The Four Exalted Brothers
According to The Clear Mirror of the Royal Genealogies (Gyalrab Salwai Melong) attributed to Sakyapa Sonam Gyaltsen (1312-1375 CE), the great Tibetan Emperor Songtsen Gampo (617-47 CE) decided that he had to make various statues of his yidam (tutelary deity) to be of benefit to sentient beings within his realm.
While he was in meditation, the Buddhas and Bodhisattvas revealed a pure vision to him. In the vision he was shown a ‘self-arising’ Avalokiteshvara statue made of sandalwood, located in Southern India. This was significant to the emperor as Avalokiteshvara was his yidam or personal meditational Buddha. At this point, it is said that a monk crowned with Buddha Amitabha on top of his head, emanated from the hair between the emperor’s eyebrows and was given the name Akaramatishila. This monk was dispatched to retrieve this statue, which he found in the form of an eleven-faced Avalokiteshvara. He brought the statue back to Tibet and presented it up to the emperor who was very pleased. Immediately, a thought came to the emperor that there was yet another ‘hidden’ emanated statue that would be of tremendous benefit to generations of sentient beings.

Material -
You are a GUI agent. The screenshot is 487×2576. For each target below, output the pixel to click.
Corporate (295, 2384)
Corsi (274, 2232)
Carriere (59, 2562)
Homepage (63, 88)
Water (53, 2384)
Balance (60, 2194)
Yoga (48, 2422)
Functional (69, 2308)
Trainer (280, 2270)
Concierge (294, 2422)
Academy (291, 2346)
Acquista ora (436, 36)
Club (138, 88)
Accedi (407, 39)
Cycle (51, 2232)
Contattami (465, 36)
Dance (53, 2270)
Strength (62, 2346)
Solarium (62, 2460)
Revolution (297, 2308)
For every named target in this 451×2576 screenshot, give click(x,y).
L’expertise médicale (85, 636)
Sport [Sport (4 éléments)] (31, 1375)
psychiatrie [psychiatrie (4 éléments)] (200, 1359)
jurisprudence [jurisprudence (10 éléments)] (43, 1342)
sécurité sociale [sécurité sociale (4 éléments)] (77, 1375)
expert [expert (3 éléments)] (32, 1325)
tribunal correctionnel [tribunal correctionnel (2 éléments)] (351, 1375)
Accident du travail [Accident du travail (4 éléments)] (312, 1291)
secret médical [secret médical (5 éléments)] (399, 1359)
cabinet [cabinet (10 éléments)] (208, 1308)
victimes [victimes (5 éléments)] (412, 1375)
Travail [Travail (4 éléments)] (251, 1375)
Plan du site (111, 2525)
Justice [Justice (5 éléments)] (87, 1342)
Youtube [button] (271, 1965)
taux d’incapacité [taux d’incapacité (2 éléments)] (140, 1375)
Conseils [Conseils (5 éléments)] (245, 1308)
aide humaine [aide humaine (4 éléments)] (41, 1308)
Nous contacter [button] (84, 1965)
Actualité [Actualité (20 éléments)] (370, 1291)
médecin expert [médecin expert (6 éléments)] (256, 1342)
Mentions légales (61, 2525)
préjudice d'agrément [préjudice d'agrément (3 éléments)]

...

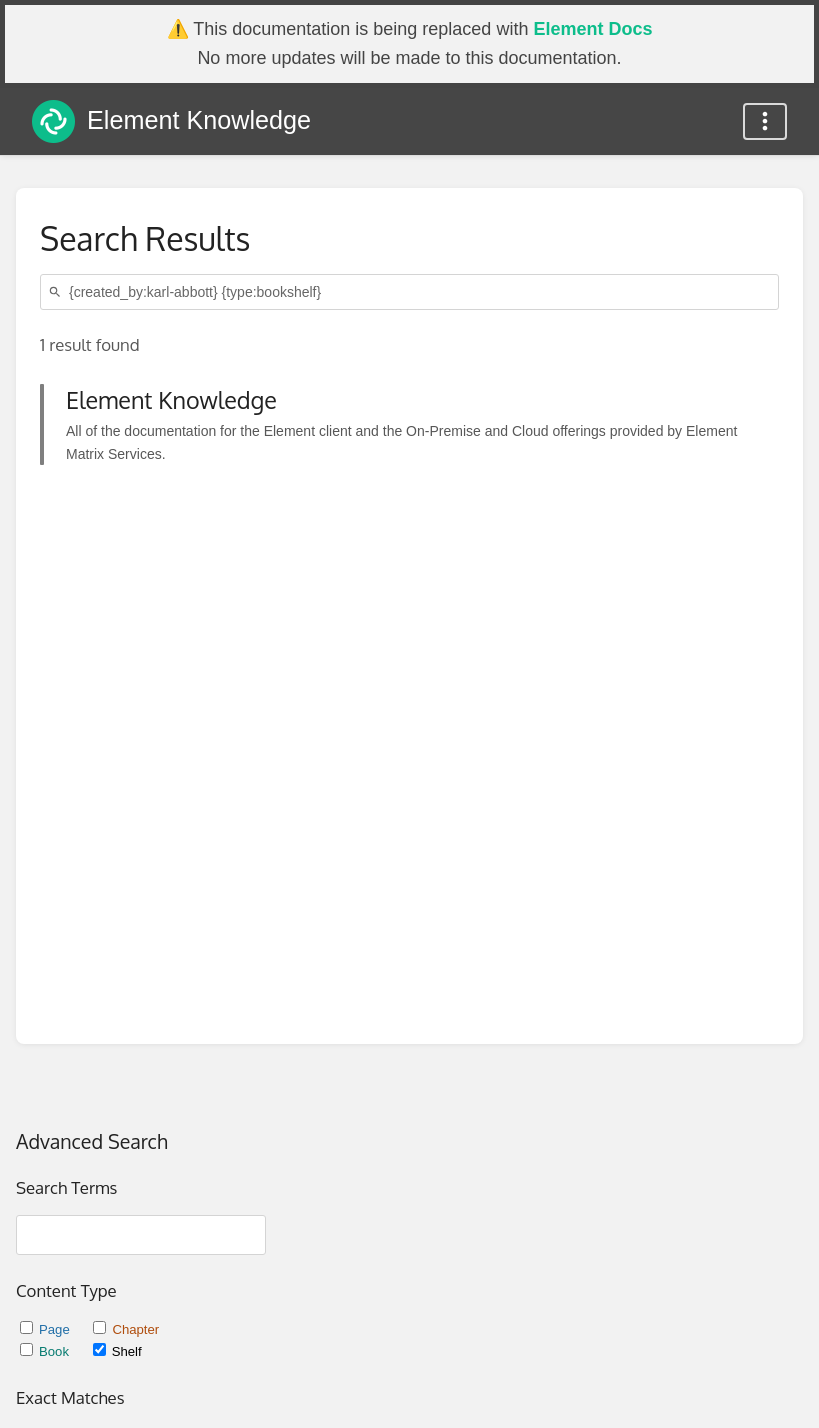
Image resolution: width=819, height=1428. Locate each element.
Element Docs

...

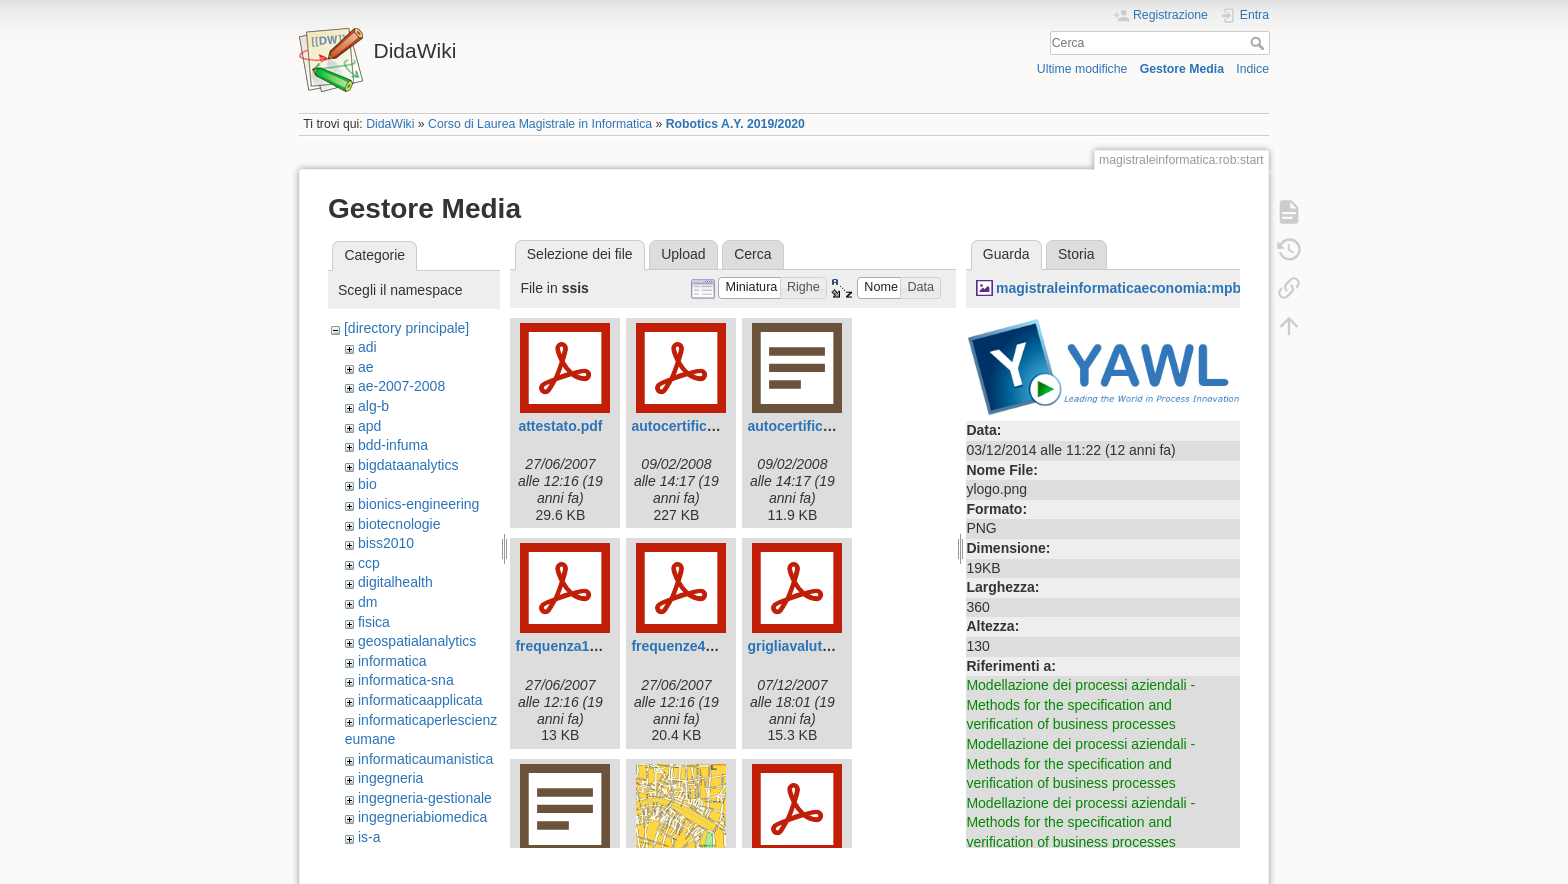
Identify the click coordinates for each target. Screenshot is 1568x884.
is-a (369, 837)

What needs to be done -
Update the account of the Four Exalted Brothers: begin at the words that have "The Four Exalted" and stop after "within his realm.", writing that stretch out again with "Songtsen Gampo" changed to "Srongtsen Gampo". The items have no role in this work.

Expected answer -
The Four Exalted Brothers
According to The Clear Mirror of the Royal Genealogies (Gyalrab Salwai Melong) attributed to Sakyapa Sonam Gyaltsen (1312-1375 CE), the great Tibetan Emperor Srongtsen Gampo (617-47 CE) decided that he had to make various statues of his yidam (tutelary deity) to be of benefit to sentient beings within his realm.